The exhibition presents 201 prints by 54 artists, thus creating a broad panorama of the production of prints during the first years of modernity in Brazil. It is the result of a research that has been developed for years with the collection of the Pinacoteca do Estado de São Paulo, that comprehends more than three thousand engravings.
The curator Carlos Martins selected works created between the 1920s and 60s, when the new perspectives for the country, symbolized by the inauguration of Brasília, and the multiple paths that modern art proposed caused clashes that went far beyond those between figuration and abstraction. The Modernism from the 1920s and its ulterior developments stimulated the production of engravings, that becomes a usual practice in Brazilian art, not only contributing with the increase of the existing repertoire, but also with the diffusion of visual arts in a moment of increased urbanization and industrialization.

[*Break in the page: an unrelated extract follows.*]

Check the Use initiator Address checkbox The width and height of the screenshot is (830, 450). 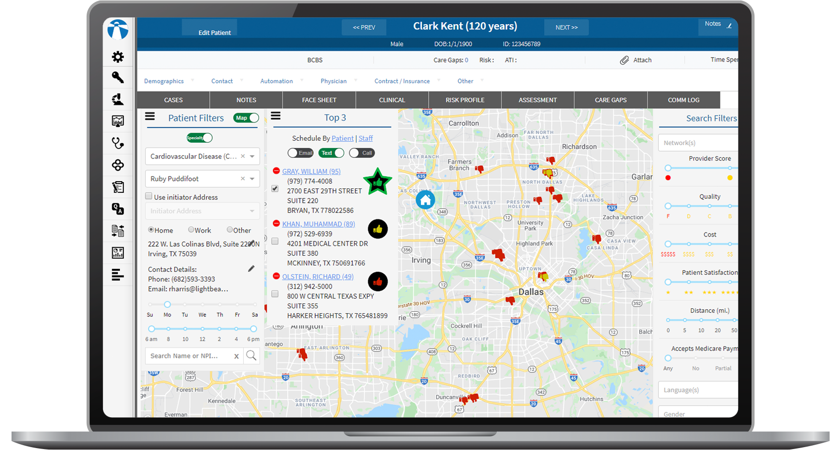(149, 197)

One of the exhibition’s highlights is the presentation of eight images by Oswaldo Goeldi (1895 – 1961) created as illustrations for Jorge Amado’s “Mar Morto”. These post-mortem editions from 1967 come from the last matrix made by the artist. The rewarded engravings by Lívio Abramo (1903 – 1992, Brazil) that “Pelo Sertão”, by Afonso Arinos, are also part of the show. This work granted him the prize Trip Abroad of the Salão Nacional in 1950.
The exhibition is presented at the Gabinete de Gravura [Engraving Cabinet] Guita e José Mindlin, an exclusive space for prints on the third floor of Estação Pinacoteca.